The Year of the Pig signifies abundance, prosperity and wealth in China. Not so this year. African Swine Flu has decimated the Chinese pig industry. The China-U.S. Trade dispute made matters worse because China decided to replace its U.S. pork purchases with sick pigs from Russia.
The U.S. is the world’s second-largest pork producer, largest exporter and the pork is free of ASF. Russia is the country worst affected by ASF in the world. The virus was first discovered at a farm not far from China’s border with Russia and has spread to all 31 mainland provinces. It is estimated up to 200 million pigs, almost half the country’s pig population have either died from the disease or been culled.
With a population of 1.4 billion who have a strong affinity for pork, China has the world’s biggest pig farms. It accounts for half the global pig population and the highest per capita consumption of pork. In 2018, 694 million pigs were readied for slaughter; the Chinese consumed nearly 56 million tons of pork, as much as the rest of the world combined. Each citizen consumes about 55kg of pork every year.
“Pork politics,” “pork economics,” “pork diplomacy,” dominate China’s domestic and foreign agenda. In other words, China is porked!
The pork industry in China contributes an estimated US$128 billion to the national economy. Rising pork prices are having a major impact on the cost of living — a rising worry for China’s leaders at a time when the U.S.-China trade war, Hong Kong protests, South China Sea tensions and depreciation of the yuan are already pushing up inflation.

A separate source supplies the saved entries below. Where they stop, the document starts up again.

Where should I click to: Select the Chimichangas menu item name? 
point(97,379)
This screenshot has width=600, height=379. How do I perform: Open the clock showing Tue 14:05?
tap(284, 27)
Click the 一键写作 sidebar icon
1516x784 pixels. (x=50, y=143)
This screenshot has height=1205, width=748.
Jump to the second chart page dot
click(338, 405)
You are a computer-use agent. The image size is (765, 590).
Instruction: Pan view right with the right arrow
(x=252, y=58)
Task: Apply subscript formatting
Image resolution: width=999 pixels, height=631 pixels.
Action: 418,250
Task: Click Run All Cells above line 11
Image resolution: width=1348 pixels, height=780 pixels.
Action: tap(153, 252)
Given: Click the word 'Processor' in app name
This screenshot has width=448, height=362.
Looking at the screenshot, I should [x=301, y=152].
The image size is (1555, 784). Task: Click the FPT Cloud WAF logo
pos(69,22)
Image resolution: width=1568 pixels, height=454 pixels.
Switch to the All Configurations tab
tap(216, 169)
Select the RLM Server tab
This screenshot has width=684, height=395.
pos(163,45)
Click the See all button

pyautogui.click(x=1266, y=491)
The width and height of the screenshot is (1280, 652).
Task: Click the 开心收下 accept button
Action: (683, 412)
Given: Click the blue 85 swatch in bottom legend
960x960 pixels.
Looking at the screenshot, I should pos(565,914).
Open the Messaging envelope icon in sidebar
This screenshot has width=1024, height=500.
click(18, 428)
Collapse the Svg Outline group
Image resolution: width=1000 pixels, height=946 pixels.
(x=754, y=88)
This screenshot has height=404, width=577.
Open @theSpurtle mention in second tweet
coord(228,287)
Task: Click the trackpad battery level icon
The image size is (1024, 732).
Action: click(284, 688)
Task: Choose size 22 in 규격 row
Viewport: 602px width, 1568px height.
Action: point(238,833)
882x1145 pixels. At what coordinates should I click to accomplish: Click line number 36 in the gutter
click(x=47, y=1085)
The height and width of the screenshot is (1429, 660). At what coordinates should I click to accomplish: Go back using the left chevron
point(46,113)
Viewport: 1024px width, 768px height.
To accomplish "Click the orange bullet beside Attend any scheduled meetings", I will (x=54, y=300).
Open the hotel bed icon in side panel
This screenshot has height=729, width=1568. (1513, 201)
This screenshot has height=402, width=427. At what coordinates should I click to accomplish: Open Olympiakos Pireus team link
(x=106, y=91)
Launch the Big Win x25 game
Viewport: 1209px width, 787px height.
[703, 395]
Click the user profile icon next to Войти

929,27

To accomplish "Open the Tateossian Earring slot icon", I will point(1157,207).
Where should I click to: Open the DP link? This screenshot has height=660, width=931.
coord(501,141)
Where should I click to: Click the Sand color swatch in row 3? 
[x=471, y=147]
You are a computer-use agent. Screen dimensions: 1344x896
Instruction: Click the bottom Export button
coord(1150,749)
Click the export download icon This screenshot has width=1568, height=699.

Pork is the biggest single consumer item in China’s consumer price index basket. It accounts for 10 percentage points of food prices and more than three percentage points overall in China’s CPI.
China’s economy showed more signs of weakness last Monday when the country published weak data for industrial output, investment and retail sales. Industrial output fell to its lowest level in 17 years. Earlier today, German financial services company Allianz, reported that assets held by Chinese households fell 3.4 percent last year, the first decline since 2000.
The Ministry of Agriculture has warned that pork prices could rise 70 percent by the end of the year. They have already doubled since July.
To address the crisis, the government is releasing millions of tons of frozen pork from its strategic pork reserves.
A video of shoppers fighting over a large piece of fresh pork during the opening of Costco’s first store in Shanghai a couple of weeks ago went viral.
Chinese pig farms have also been hit by China’s tariffs on American soybeans as they have made a key ingredient of hog food more expensive.
There is a Chinese saying about “eating a big bowl of pork’ that symbolizes lives that are well-fed and clothed — financial well-being. Unfortunately, the Chinese are unable to fill their bowls with pork this year of the pig.
With pork prices rising, the specter of stagflation and rising inflation facing China’s leadership as it readies to celebrate the 70th anniversary of the founding of the People’s Republic of China on October 1st, China is porked in more ways than one.